Thursday, November 1, 2001

The Meeting Place: Colonial Canada

The Meeting Place, the first in Janette Oke and T. Davis Bunn's "Song of Acadia" series, brings to life the days of eighteenth century Canada. In what is now Nova Scotia, French settlers have lived peacefully for over 100 years, in this place they call "Acadia." Years later the English settled nearby, and the European settlers brought with them their feuds from Europe. Though the French and English settlers live within a few miles of each other, neither side communicates with the other, never opening up their world to meet "the enemy."

Set during Acadia of the 1750s, in which the European war between England and France carried over to the frontier, The Meeting Place is primarily a story of relationships and love. Much of the book follows the ordinary lives of two families, one French and one English, and how they meet and come to love each other. Though they have hints and anxious thoughts about the future, about a possible war, life seems to go on peacefully enough for both sides.

Eighteen year old Catherine (Price) Harrow meets a young French woman her age, in a lovely meadow between the two villages. Catherine's study of French years ago finds practical purpose: that she can communicate with the French. Louise (Belleveau) Robichaud and her husband Henri, it turns out, got married the same day as Catherine and Andrew. The two women later experience childbirth at about the same time, and along the way discover many other common interests, including a growing relationship with God through reading The Bible.

Many of the French settlers in Canada, such as in the Montreal area, were of course Catholic. Yet some of the French Huguenots, Protestants, survived the slaughter in France and fled to the New World, settling in areas such as Nova Scotia. Thus The Meeting Place focuses on people with like faith from different countries, rather than deal with the possible Protestant-Catholic conflict. The French Huguenot settlers at Minas are also pacifist, wishing to be left alone; and they refuse to take up arms to defend any government. Unfortunately, the British will only accept the French settlers as friends if they sign such an agreement, pledging their allegiance to the crown of England.

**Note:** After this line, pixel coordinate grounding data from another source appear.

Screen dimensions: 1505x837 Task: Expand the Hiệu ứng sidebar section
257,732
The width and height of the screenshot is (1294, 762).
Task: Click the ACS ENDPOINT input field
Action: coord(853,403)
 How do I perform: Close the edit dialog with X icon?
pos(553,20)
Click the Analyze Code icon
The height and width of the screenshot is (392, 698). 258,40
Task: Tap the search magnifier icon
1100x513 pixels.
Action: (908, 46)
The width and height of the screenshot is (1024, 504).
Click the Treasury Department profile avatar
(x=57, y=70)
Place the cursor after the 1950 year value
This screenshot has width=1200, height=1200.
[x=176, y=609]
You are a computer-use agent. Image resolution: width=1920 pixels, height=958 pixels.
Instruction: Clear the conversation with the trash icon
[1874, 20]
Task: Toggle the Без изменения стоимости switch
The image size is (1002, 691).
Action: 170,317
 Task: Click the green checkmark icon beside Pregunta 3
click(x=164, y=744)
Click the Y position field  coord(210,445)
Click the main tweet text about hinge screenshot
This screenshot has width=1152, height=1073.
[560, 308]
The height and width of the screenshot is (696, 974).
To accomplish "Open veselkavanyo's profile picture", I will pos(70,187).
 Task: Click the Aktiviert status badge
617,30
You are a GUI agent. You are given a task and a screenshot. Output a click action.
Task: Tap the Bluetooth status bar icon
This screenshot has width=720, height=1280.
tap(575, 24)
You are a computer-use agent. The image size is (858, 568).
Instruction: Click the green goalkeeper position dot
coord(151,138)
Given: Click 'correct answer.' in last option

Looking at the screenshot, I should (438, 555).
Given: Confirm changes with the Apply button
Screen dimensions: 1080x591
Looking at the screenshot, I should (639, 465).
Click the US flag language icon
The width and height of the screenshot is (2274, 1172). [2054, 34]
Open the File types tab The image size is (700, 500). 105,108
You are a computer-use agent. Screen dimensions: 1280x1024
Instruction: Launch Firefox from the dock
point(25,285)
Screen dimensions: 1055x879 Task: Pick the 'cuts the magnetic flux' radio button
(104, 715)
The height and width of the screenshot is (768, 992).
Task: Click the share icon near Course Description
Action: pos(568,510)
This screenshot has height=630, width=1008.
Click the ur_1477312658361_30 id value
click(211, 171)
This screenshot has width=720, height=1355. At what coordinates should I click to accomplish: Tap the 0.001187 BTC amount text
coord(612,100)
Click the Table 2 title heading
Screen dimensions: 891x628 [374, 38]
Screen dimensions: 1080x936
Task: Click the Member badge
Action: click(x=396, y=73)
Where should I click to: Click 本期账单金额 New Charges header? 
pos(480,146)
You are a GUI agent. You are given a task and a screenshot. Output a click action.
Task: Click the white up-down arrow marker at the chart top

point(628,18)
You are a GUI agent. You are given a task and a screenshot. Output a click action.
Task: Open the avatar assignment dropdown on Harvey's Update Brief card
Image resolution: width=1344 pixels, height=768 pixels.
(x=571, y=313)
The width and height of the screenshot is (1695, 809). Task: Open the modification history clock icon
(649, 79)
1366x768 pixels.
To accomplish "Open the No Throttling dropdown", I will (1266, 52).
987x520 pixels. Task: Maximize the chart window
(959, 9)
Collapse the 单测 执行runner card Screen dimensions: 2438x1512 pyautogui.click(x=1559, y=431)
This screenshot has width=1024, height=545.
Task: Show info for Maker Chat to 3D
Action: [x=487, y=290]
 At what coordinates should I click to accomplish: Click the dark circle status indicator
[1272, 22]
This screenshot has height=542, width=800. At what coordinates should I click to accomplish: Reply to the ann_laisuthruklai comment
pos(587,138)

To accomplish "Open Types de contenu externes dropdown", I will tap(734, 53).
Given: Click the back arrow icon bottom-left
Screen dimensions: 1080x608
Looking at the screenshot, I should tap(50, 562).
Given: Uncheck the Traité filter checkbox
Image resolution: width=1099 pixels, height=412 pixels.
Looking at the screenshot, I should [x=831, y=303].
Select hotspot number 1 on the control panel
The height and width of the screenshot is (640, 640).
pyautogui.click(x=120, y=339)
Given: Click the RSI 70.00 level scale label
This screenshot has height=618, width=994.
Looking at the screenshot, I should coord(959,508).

Complicating the immediate situation, Catherine's husband Andrew is a commandant in the British military, in charge of Fort Edward. Andrew already recognizes the French as peaceful people, not the enemy, but holds such thoughts alone among his military peers. Through his wife's friendship with Louise and her family, Andrew finds himself pressed even harder by a military set against those he considers friends.

The Acadian expulsion (1755-1762) in which thousands of French settlers were forced from their homes and literally scattered across the world, separated from each other, occurs near the end of The Meeting Place, setting the groundwork for the story's sequel, The Sacred Shore. As actually happened, the French settlers are loaded onto ships bound for other places where "Frenchies" live, including New Orleans, Charleston, Boston, even back to France; scattered, the English say, so they won't regroup and fight back.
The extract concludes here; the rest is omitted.